### Instructions to follow
Switch "GUI agent" to "screen assistant" throughout the items below, and give all of them again with nothing else changed.

[BEGIN Extracted records]

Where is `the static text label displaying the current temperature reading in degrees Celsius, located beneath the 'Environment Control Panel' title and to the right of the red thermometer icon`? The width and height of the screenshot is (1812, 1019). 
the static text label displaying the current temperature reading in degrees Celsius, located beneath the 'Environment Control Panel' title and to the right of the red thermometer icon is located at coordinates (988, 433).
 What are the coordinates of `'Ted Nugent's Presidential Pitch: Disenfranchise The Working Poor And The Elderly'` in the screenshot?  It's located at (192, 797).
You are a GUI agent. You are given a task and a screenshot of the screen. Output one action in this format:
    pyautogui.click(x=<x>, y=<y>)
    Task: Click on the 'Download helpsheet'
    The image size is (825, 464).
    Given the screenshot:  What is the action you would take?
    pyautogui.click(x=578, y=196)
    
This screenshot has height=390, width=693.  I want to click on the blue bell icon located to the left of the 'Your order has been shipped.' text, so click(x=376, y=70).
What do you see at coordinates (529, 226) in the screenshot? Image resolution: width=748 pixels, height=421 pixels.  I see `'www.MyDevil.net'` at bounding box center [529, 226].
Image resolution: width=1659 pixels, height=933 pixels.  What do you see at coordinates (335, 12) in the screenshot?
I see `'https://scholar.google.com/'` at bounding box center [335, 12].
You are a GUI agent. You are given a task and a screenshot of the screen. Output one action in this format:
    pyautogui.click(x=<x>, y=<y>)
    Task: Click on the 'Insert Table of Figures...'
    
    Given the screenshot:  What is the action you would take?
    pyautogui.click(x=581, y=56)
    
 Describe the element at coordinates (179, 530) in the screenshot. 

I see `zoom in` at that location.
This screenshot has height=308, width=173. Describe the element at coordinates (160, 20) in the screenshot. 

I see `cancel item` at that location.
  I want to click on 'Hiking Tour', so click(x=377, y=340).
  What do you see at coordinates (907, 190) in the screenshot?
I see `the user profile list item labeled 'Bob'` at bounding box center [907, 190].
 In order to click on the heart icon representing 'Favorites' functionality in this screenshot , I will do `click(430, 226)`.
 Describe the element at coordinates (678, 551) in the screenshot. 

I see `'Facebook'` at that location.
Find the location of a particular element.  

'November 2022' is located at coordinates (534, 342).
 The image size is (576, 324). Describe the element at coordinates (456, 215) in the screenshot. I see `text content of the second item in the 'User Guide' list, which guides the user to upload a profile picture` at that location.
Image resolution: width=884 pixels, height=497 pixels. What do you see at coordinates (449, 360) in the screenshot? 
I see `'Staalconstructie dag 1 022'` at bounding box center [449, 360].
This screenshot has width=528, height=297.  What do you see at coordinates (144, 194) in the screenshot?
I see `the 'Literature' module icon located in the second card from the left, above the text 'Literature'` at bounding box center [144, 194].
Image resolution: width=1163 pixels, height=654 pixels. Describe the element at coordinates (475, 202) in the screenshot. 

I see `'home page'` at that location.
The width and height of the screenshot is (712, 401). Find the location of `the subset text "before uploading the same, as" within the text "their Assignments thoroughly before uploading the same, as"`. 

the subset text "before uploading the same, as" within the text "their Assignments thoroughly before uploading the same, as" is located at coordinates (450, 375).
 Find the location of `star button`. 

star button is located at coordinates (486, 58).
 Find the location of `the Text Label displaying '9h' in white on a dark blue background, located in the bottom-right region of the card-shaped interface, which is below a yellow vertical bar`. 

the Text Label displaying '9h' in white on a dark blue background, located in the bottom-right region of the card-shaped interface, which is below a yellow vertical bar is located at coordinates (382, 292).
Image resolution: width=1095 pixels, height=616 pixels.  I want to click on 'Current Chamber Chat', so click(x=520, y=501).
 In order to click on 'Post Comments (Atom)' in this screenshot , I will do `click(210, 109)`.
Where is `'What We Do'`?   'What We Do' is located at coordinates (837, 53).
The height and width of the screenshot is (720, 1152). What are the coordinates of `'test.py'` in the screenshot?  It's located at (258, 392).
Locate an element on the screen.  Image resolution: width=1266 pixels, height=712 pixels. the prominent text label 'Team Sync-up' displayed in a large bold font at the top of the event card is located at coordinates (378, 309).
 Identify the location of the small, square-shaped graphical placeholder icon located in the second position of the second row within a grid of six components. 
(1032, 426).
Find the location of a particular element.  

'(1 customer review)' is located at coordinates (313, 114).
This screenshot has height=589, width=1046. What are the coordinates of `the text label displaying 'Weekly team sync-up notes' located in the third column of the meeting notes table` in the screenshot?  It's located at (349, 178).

[END Extracted records]

### Response for this exercise
Where is `the static text label displaying the current temperature reading in degrees Celsius, located beneath the 'Environment Control Panel' title and to the right of the red thermometer icon`? The width and height of the screenshot is (1812, 1019). 
the static text label displaying the current temperature reading in degrees Celsius, located beneath the 'Environment Control Panel' title and to the right of the red thermometer icon is located at coordinates (988, 433).
 What are the coordinates of `'Ted Nugent's Presidential Pitch: Disenfranchise The Working Poor And The Elderly'` in the screenshot?  It's located at (192, 797).
You are a screen assistant. You are given a task and a screenshot of the screen. Output one action in this format:
    pyautogui.click(x=<x>, y=<y>)
    Task: Click on the 'Download helpsheet'
    The image size is (825, 464).
    Given the screenshot:  What is the action you would take?
    pyautogui.click(x=578, y=196)
    
This screenshot has height=390, width=693.  I want to click on the blue bell icon located to the left of the 'Your order has been shipped.' text, so click(x=376, y=70).
What do you see at coordinates (529, 226) in the screenshot? Image resolution: width=748 pixels, height=421 pixels.  I see `'www.MyDevil.net'` at bounding box center [529, 226].
Image resolution: width=1659 pixels, height=933 pixels.  What do you see at coordinates (335, 12) in the screenshot?
I see `'https://scholar.google.com/'` at bounding box center [335, 12].
You are a screen assistant. You are given a task and a screenshot of the screen. Output one action in this format:
    pyautogui.click(x=<x>, y=<y>)
    Task: Click on the 'Insert Table of Figures...'
    
    Given the screenshot:  What is the action you would take?
    pyautogui.click(x=581, y=56)
    
 Describe the element at coordinates (179, 530) in the screenshot. 

I see `zoom in` at that location.
This screenshot has height=308, width=173. Describe the element at coordinates (160, 20) in the screenshot. 

I see `cancel item` at that location.
  I want to click on 'Hiking Tour', so click(x=377, y=340).
  What do you see at coordinates (907, 190) in the screenshot?
I see `the user profile list item labeled 'Bob'` at bounding box center [907, 190].
 In order to click on the heart icon representing 'Favorites' functionality in this screenshot , I will do `click(430, 226)`.
 Describe the element at coordinates (678, 551) in the screenshot. 

I see `'Facebook'` at that location.
Find the location of a particular element.  

'November 2022' is located at coordinates (534, 342).
 The image size is (576, 324). Describe the element at coordinates (456, 215) in the screenshot. I see `text content of the second item in the 'User Guide' list, which guides the user to upload a profile picture` at that location.
Image resolution: width=884 pixels, height=497 pixels. What do you see at coordinates (449, 360) in the screenshot? 
I see `'Staalconstructie dag 1 022'` at bounding box center [449, 360].
This screenshot has width=528, height=297.  What do you see at coordinates (144, 194) in the screenshot?
I see `the 'Literature' module icon located in the second card from the left, above the text 'Literature'` at bounding box center [144, 194].
Image resolution: width=1163 pixels, height=654 pixels. Describe the element at coordinates (475, 202) in the screenshot. 

I see `'home page'` at that location.
The width and height of the screenshot is (712, 401). Find the location of `the subset text "before uploading the same, as" within the text "their Assignments thoroughly before uploading the same, as"`. 

the subset text "before uploading the same, as" within the text "their Assignments thoroughly before uploading the same, as" is located at coordinates (450, 375).
 Find the location of `star button`. 

star button is located at coordinates (486, 58).
 Find the location of `the Text Label displaying '9h' in white on a dark blue background, located in the bottom-right region of the card-shaped interface, which is below a yellow vertical bar`. 

the Text Label displaying '9h' in white on a dark blue background, located in the bottom-right region of the card-shaped interface, which is below a yellow vertical bar is located at coordinates (382, 292).
Image resolution: width=1095 pixels, height=616 pixels.  I want to click on 'Current Chamber Chat', so click(x=520, y=501).
 In order to click on 'Post Comments (Atom)' in this screenshot , I will do `click(210, 109)`.
Where is `'What We Do'`?   'What We Do' is located at coordinates (837, 53).
The height and width of the screenshot is (720, 1152). What are the coordinates of `'test.py'` in the screenshot?  It's located at (258, 392).
Locate an element on the screen.  Image resolution: width=1266 pixels, height=712 pixels. the prominent text label 'Team Sync-up' displayed in a large bold font at the top of the event card is located at coordinates (378, 309).
 Identify the location of the small, square-shaped graphical placeholder icon located in the second position of the second row within a grid of six components. 
(1032, 426).
Find the location of a particular element.  

'(1 customer review)' is located at coordinates (313, 114).
This screenshot has height=589, width=1046. What are the coordinates of `the text label displaying 'Weekly team sync-up notes' located in the third column of the meeting notes table` in the screenshot?  It's located at (349, 178).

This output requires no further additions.